(Collected data entries)
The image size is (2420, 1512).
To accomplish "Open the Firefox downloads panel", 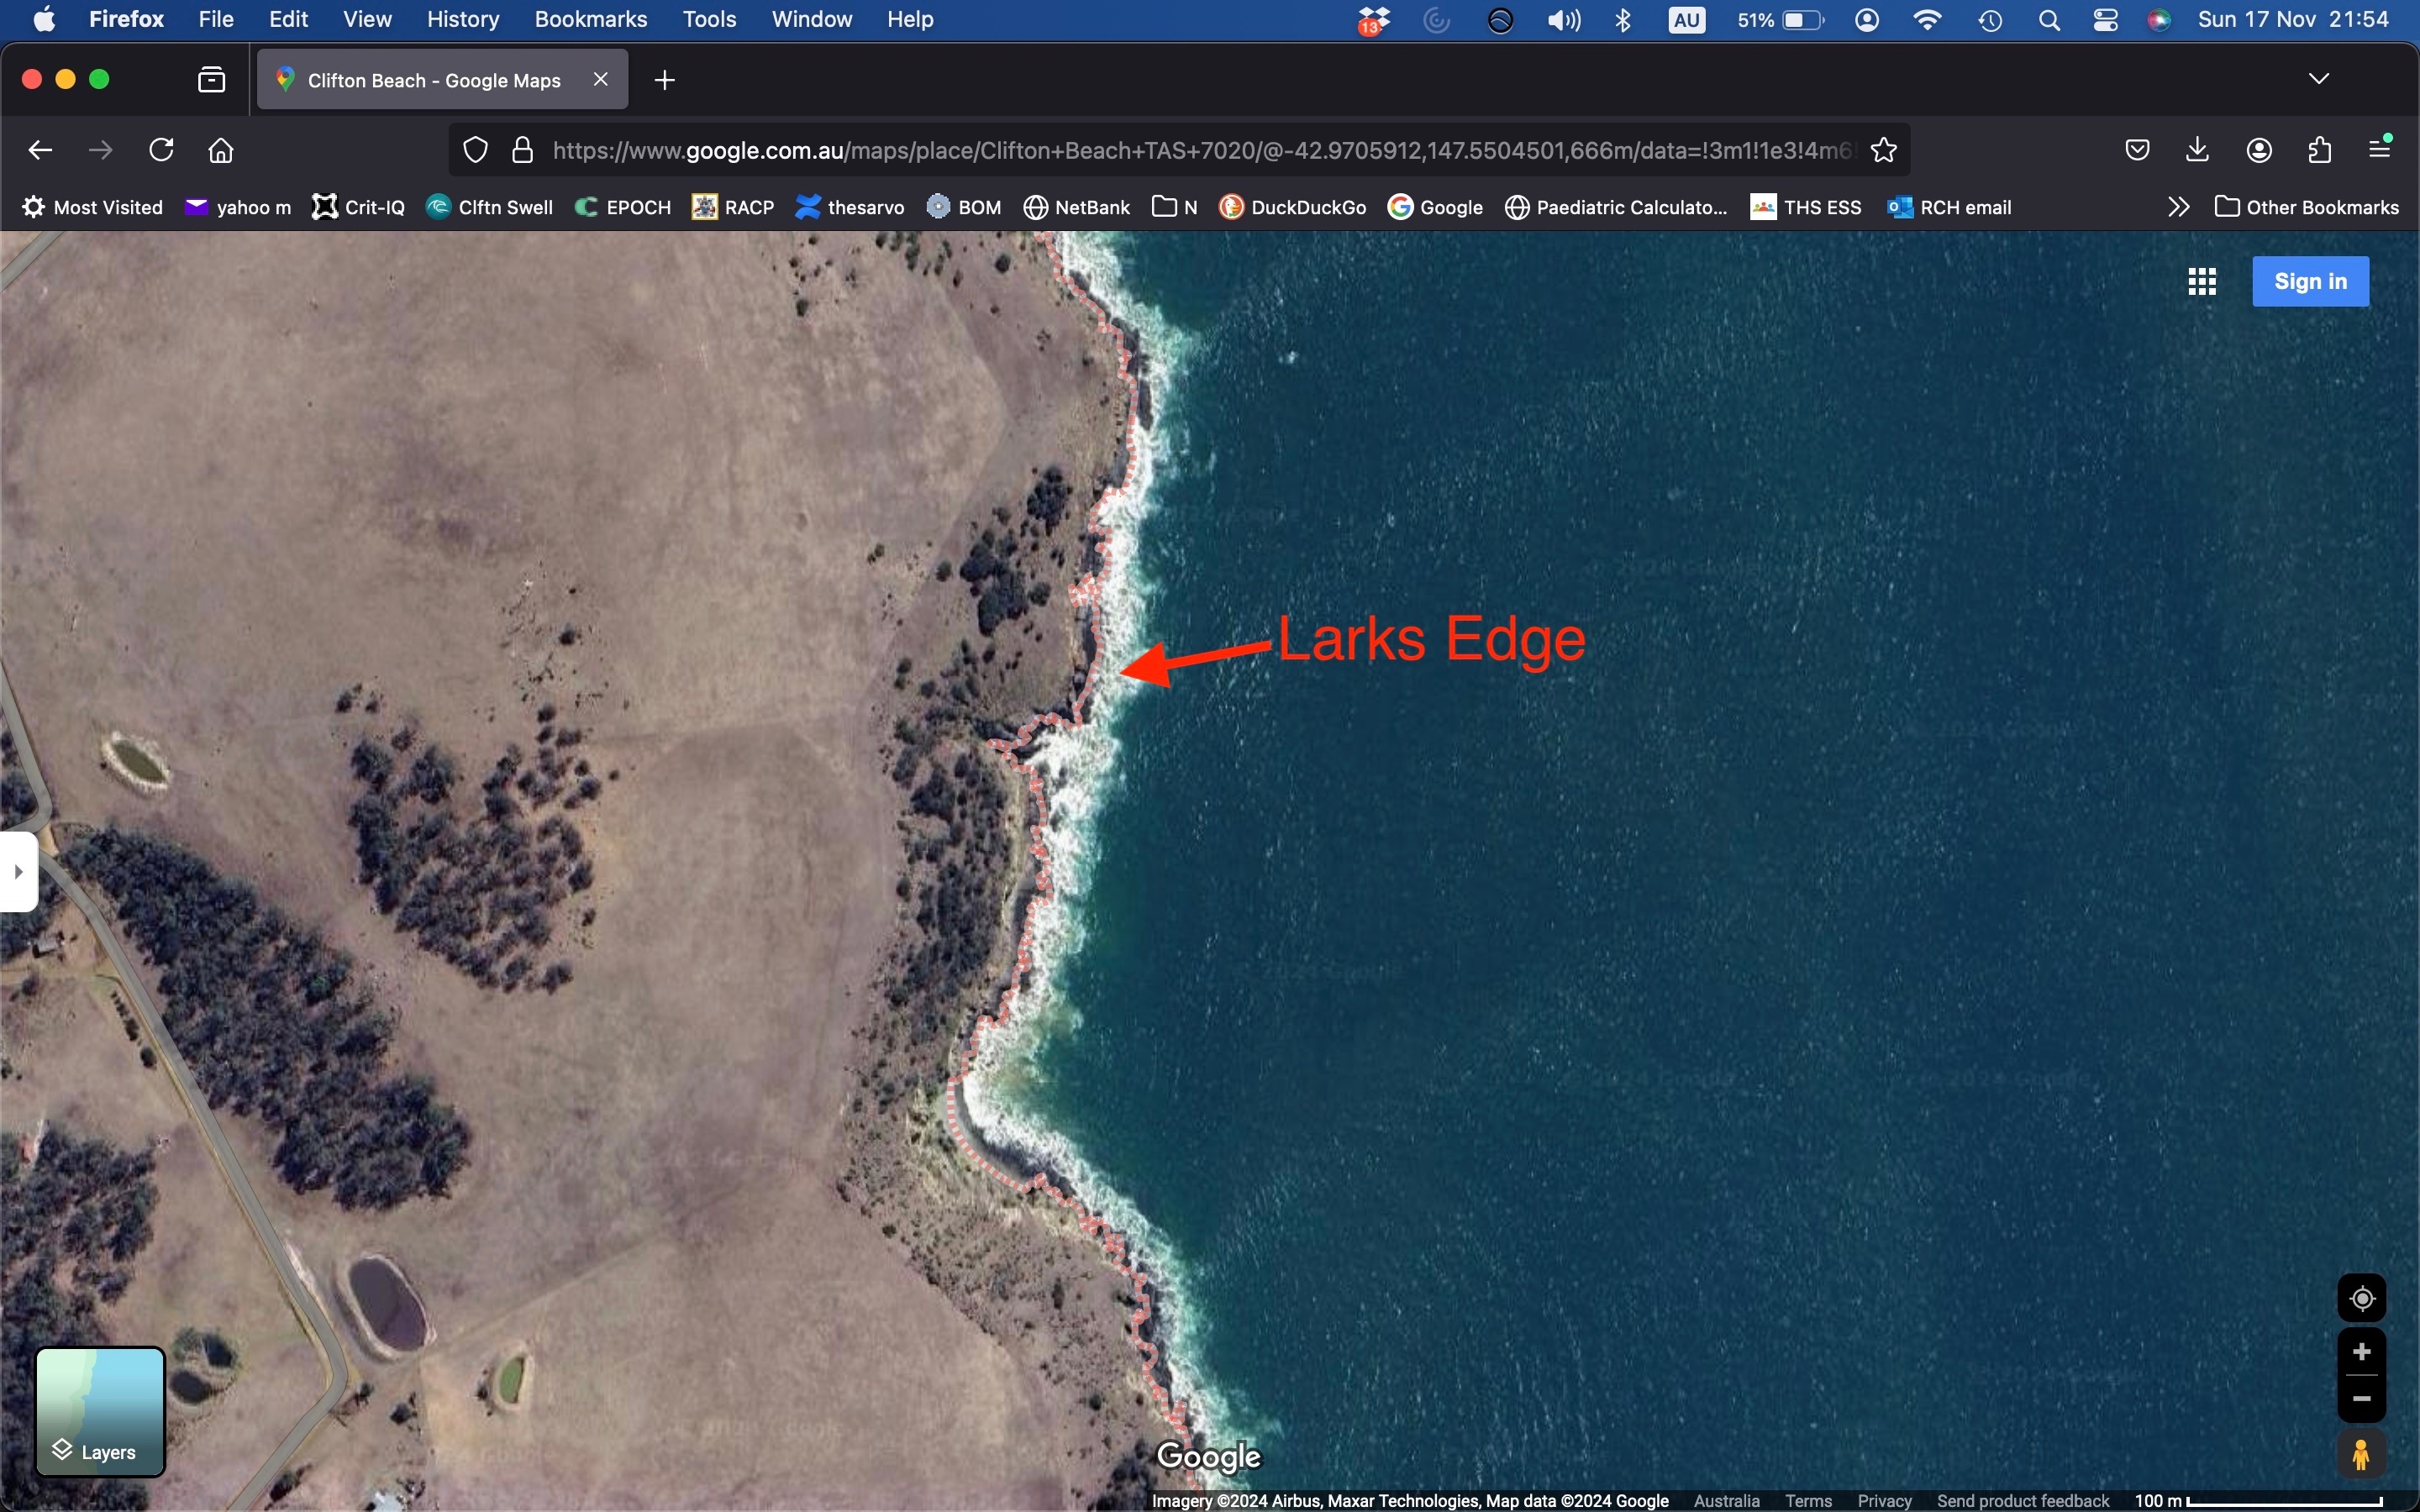I will click(x=2198, y=151).
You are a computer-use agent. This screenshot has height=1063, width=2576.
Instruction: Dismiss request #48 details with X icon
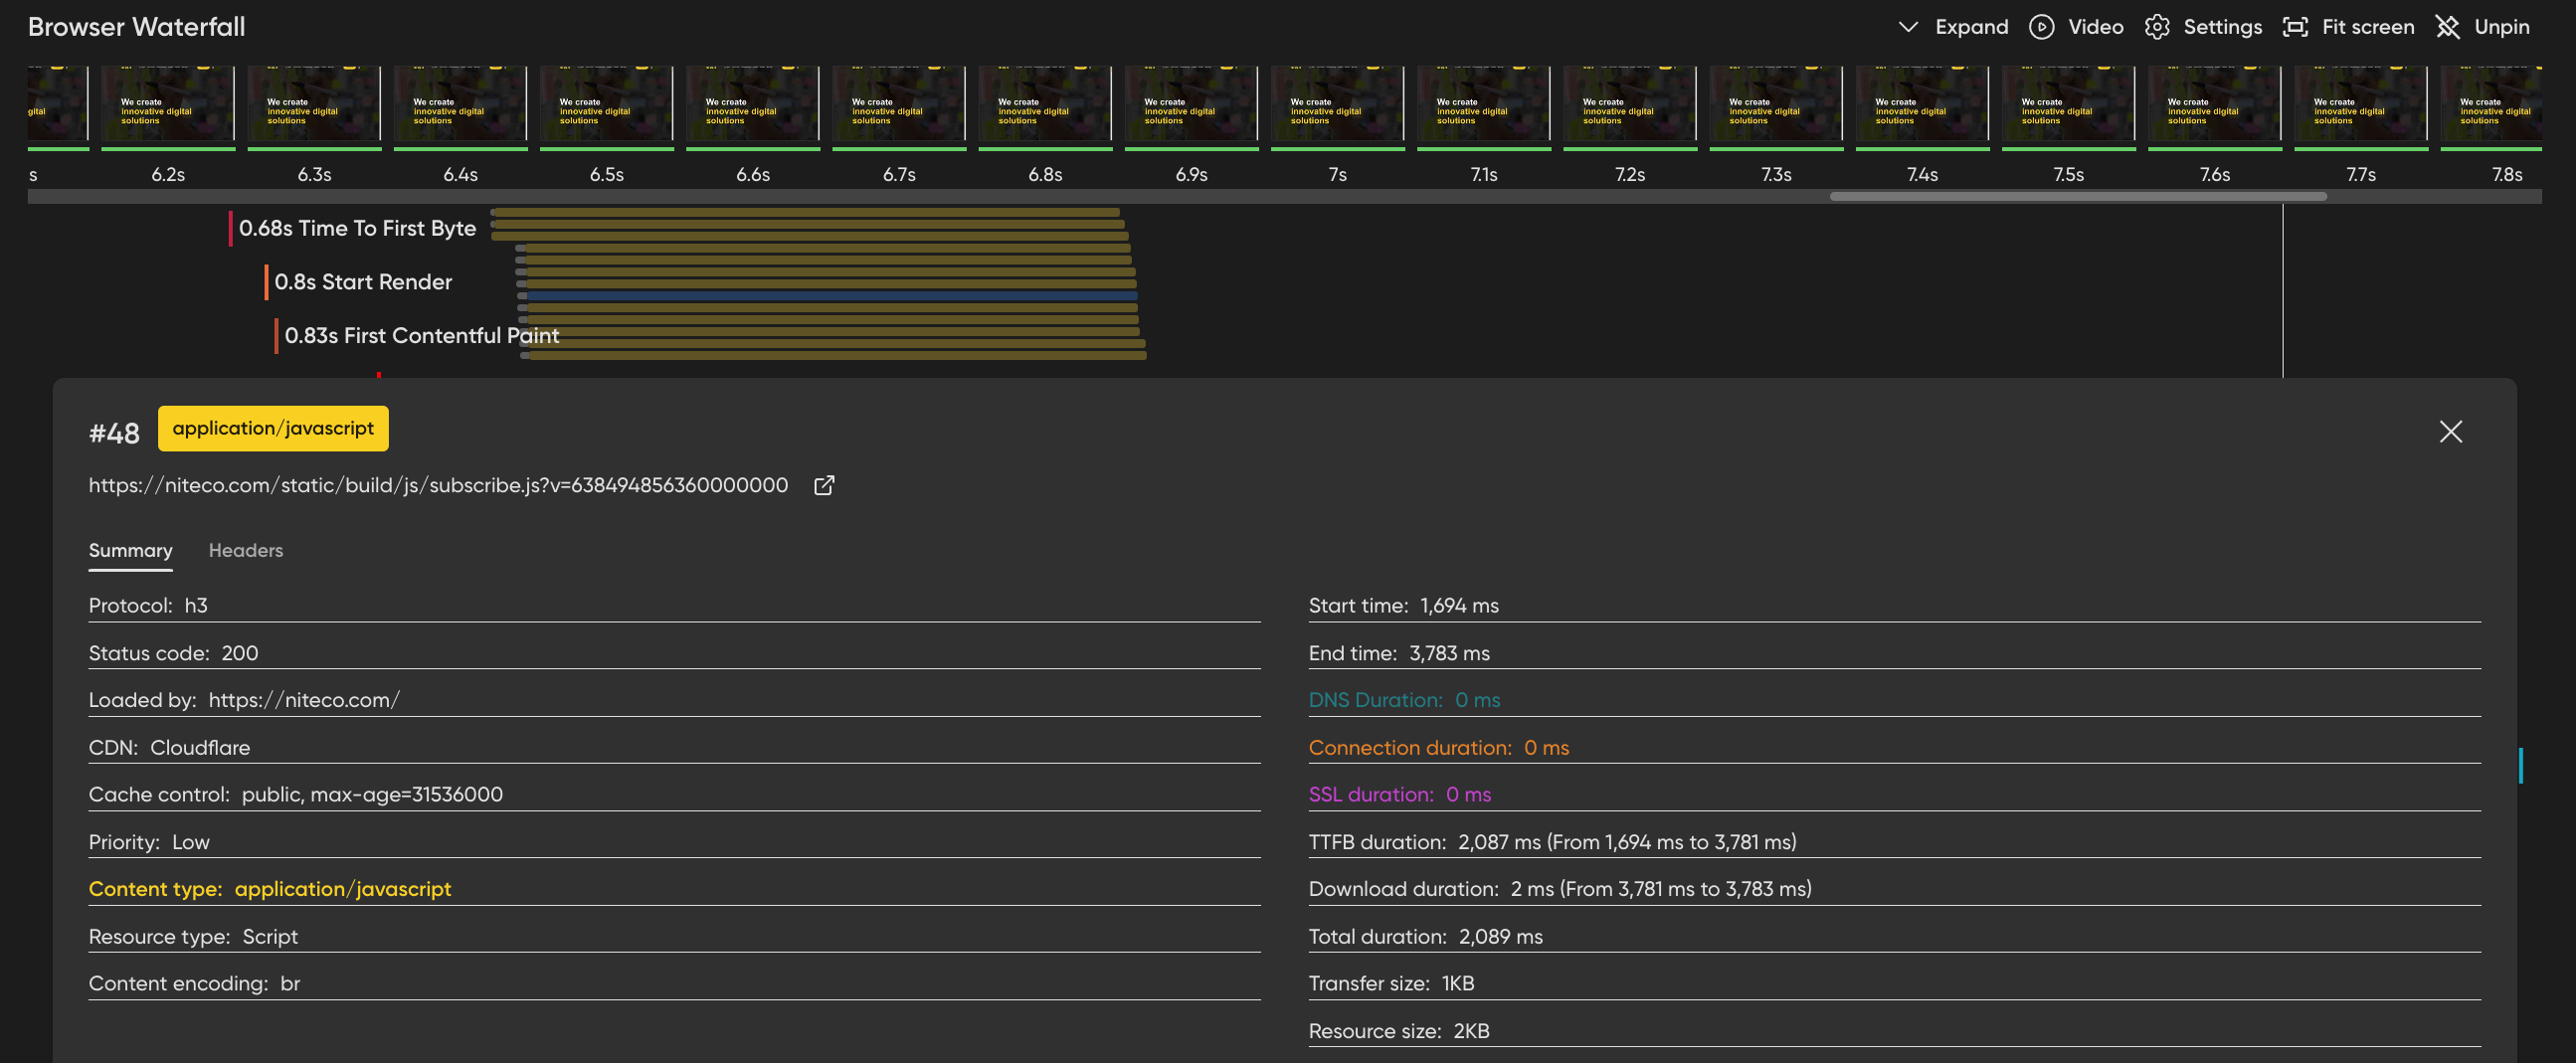(2451, 432)
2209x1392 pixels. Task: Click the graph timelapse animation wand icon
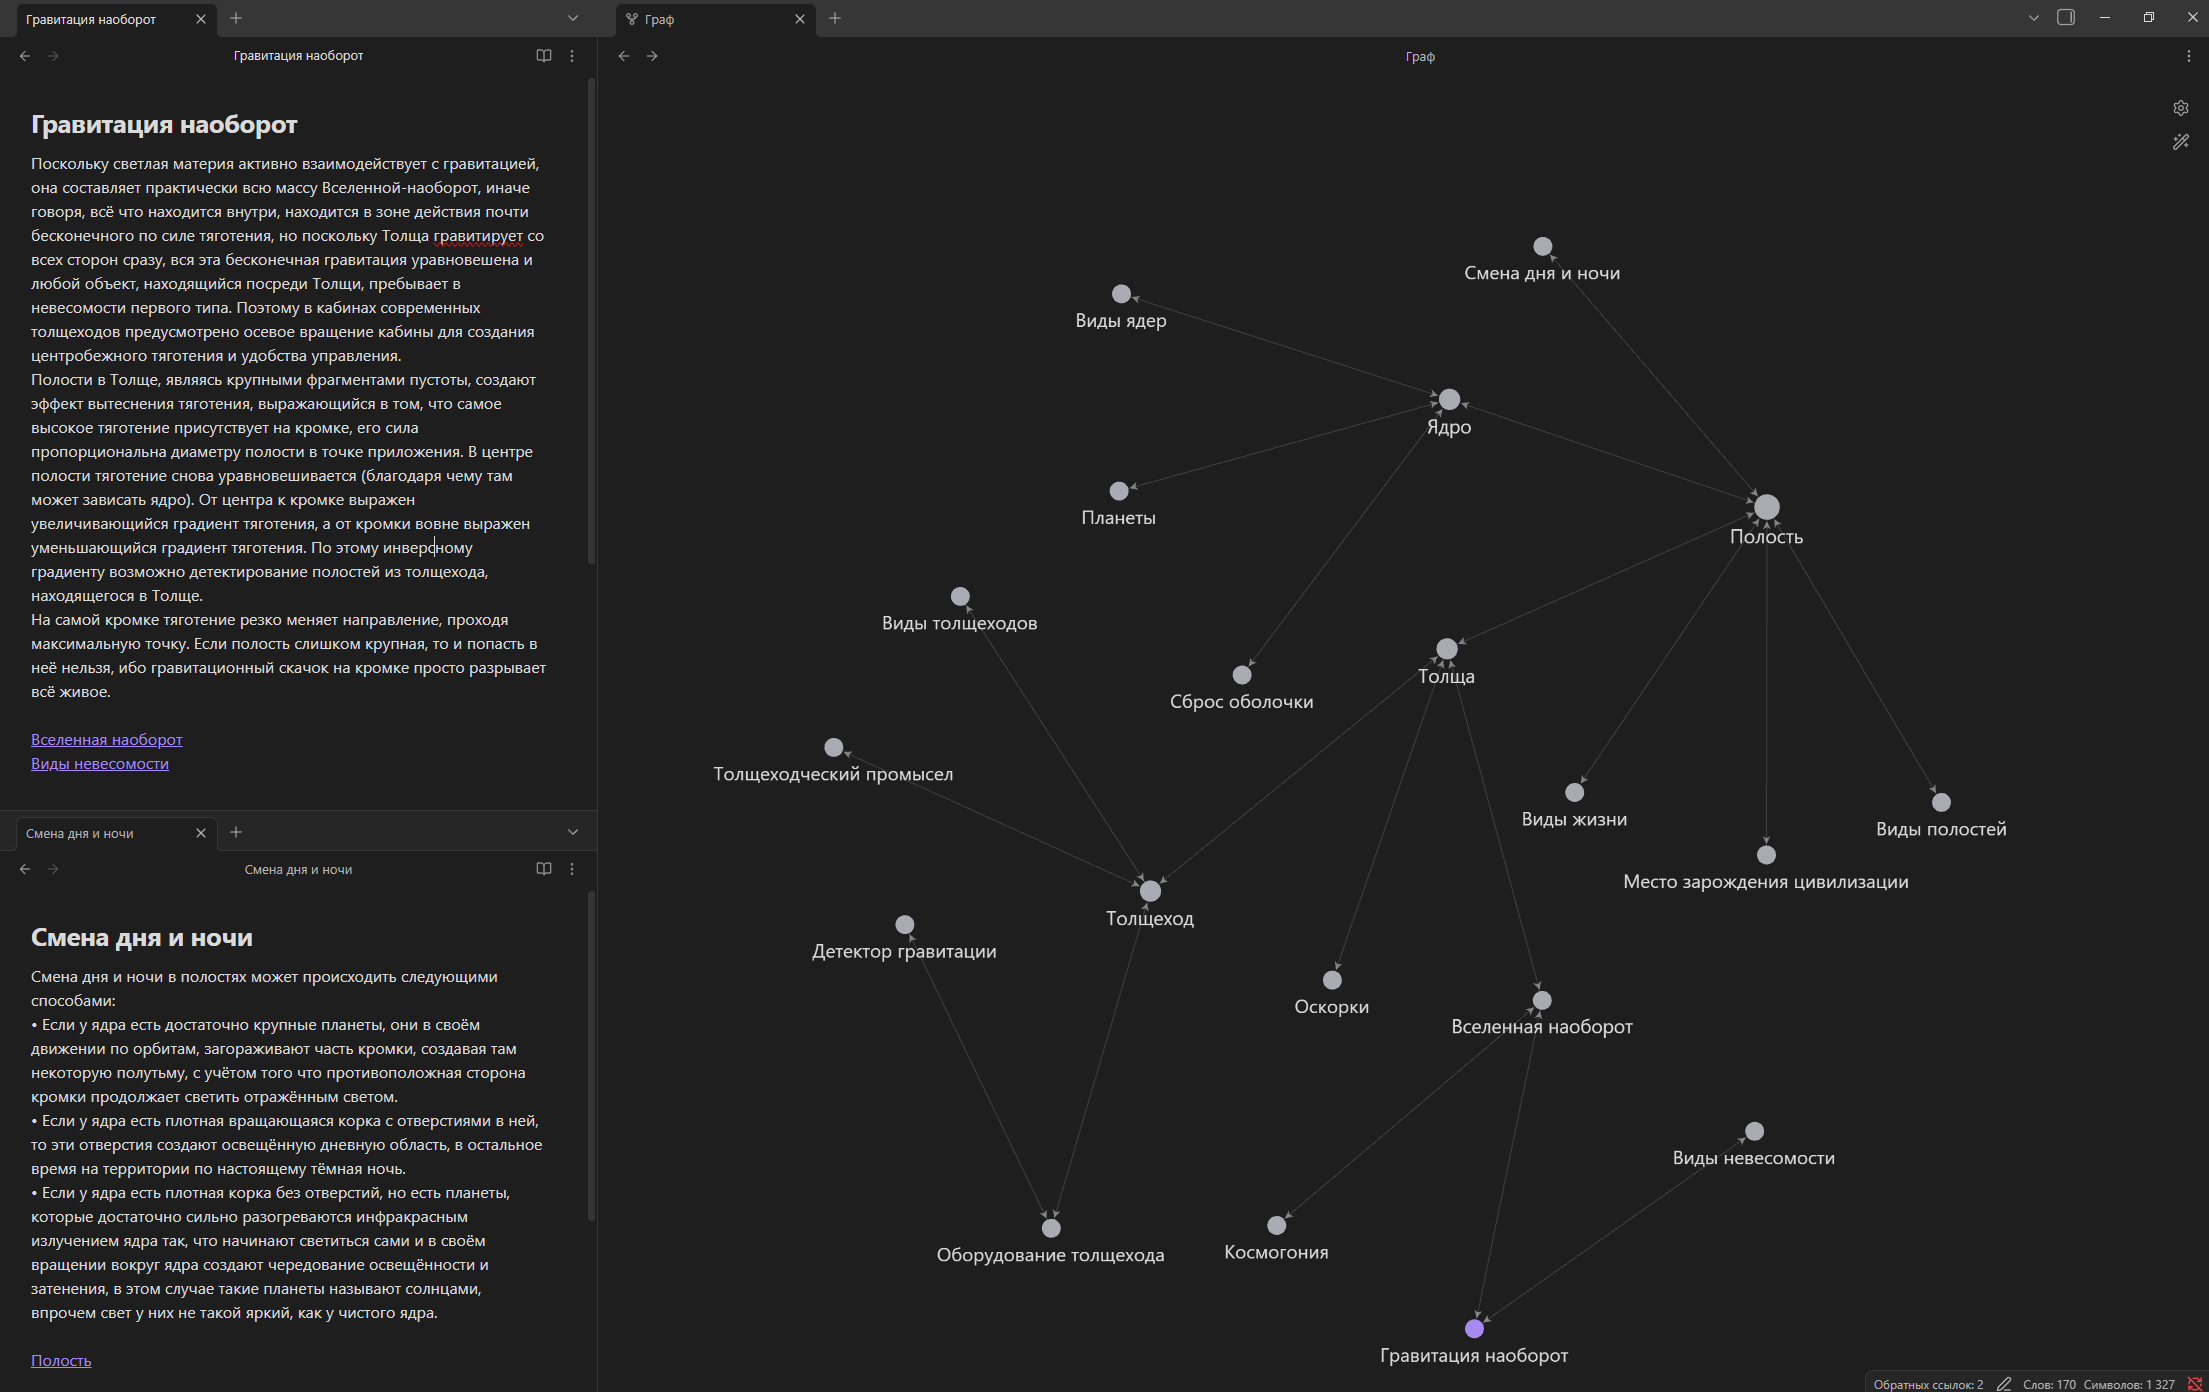pyautogui.click(x=2181, y=142)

### [EXERCISE GOAL]
Omit all pictures, and repeat exactly the lines from the line containing "2209x1392 pixels. Task: Click" through the end of the data.

### [ANSWER TO THE PROBLEM]
2209x1392 pixels. Task: Click the graph timelapse animation wand icon
pyautogui.click(x=2181, y=142)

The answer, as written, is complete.